To reach 50% of the volume of a cone, the height (depth) from the apex can be determined as follows:

0.50 = f1^3

0.50^(1/3) = (f1^3)^1/3

f1 = 0.7937

This means that from the apex you must travel 79.37% of the height of the cone to reach 50% of the volume. This suggests that the form that most tree trunks take isn't that of one encompassing cone. No surprises there, but frustums of cones are extremely valuable to us. Can we relate a particular frustum to the parent cone? How does one go about computing the full height of the cone that has as a frustum the one being modeled on a tree trunk? Calculating the rate of taper is the answer.

Let:

d1 = diameter of top of frustum

d2 = diameter of base of frustum

ho = height of frustum

h = height of cone above frustum

h1 = length of tree below frustum to base

D = measured diameter of base

Dc = computed diameter of base by extension of frustum

H1 = actual height of tree above frustum

Then:

h = d1/[(d2-d1)/h0]

The height of the column including the frustum is just: h = d1/[(d2-d1)/h0] + h0. The full cone constructed from the frustum would be:

h = d1/[(d2-d1)/h0] + h0 + h1.

Does the extension of the frustum to the base of the tree match the measured diameter D?

Dc = h1*[(d2-d1)/h0] + d2

The degree to which the frustum represents a cone that matches the trunk can be tested by two measurements: (h-H1) and (Dc-D). If the constructed cone matches the trunk, then these differences will be small.

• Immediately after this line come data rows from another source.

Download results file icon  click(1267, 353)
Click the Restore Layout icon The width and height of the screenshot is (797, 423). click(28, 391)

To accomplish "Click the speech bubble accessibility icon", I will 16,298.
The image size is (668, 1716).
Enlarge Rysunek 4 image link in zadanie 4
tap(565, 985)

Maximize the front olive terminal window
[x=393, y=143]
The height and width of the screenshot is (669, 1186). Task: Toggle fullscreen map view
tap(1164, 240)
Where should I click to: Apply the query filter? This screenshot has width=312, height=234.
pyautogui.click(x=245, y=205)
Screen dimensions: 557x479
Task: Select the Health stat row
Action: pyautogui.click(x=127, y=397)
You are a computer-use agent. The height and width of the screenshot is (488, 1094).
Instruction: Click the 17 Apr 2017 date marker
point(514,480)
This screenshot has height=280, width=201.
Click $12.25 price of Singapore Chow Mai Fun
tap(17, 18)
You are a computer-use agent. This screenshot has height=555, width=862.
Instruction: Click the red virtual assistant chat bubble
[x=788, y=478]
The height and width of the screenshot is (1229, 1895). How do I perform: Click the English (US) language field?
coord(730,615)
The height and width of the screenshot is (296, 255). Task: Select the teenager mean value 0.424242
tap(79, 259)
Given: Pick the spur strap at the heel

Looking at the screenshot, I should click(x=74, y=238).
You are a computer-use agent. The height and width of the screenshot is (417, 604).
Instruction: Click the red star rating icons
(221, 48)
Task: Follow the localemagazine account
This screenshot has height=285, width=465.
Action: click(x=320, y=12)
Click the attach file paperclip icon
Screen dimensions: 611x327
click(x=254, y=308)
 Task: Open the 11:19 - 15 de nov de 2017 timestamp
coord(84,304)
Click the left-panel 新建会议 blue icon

Readers should remember that the trunk of a tree seldom can be accurately modeled with a single geometric solid. Use of the frustum to model the trunk by sectioning the trunk at places where curvature appears to change is the best way. Trying to construct exotic polynomials or exponential or logarithmic equations are exercises in academic silliness.

The next e-mail will explore use of paraboloid frustums and testing for the paraboloid shape. We will eventually see that there is no single, encompassing equation that will represent most tree trunks. We will also see that the beyond the root flare, the form of the trunk will usually fall between a paraboloid and cone. Moee exotic curve forms are mostly academic playing around and not worth the effort expended.

Bob

Volume 101 - 3

ENTS,

In lesson #1 of Volumes 101, I presented the right circular cone as one of the most important geometric solids for modeling tree trunks. I emphasize that the entire trunk can seldom be modeled by a single geometric solid because the trunk changes curvature at different points. Some parts of the trunk may be conical, but other parts may take on the shape of a an important geometric solid called a paraboloid. A paraboloid inscribed in a cylinder will occup half the space of the cylinder as opposed to a cone, which occupies a third of the space of the cylinder. A paraboloid can be generated by rotating one half of a parabola around an axis through the apex. A parabola is a second degree curve of the form y = a*x^2 +b*x*y + c*y^2+d. However, for our purposes there is a much simpler form of the general parabola equation. First, some definitions.

Let:

R = radius of paraboloid

H = height of paraboloid

r = radius at an arbitrary point on the paraboloid

h = height of frustum

h1 = height to base of a frustum of the paraboloid starting at the apex

h2 = height to top of a frustum of the paraboloid starting at the apex

r1 = radius of paraboloid at point h1

r2 = radius of paraboloid at point h2

Vp= volume of frustum

V = volume of entire paraboloid

pi = 3.141593

Then:

r = R*SQRT(h/H) is the equation of a parabola. Or stated in terms of h, we get: h = (H/R^2)*r^2.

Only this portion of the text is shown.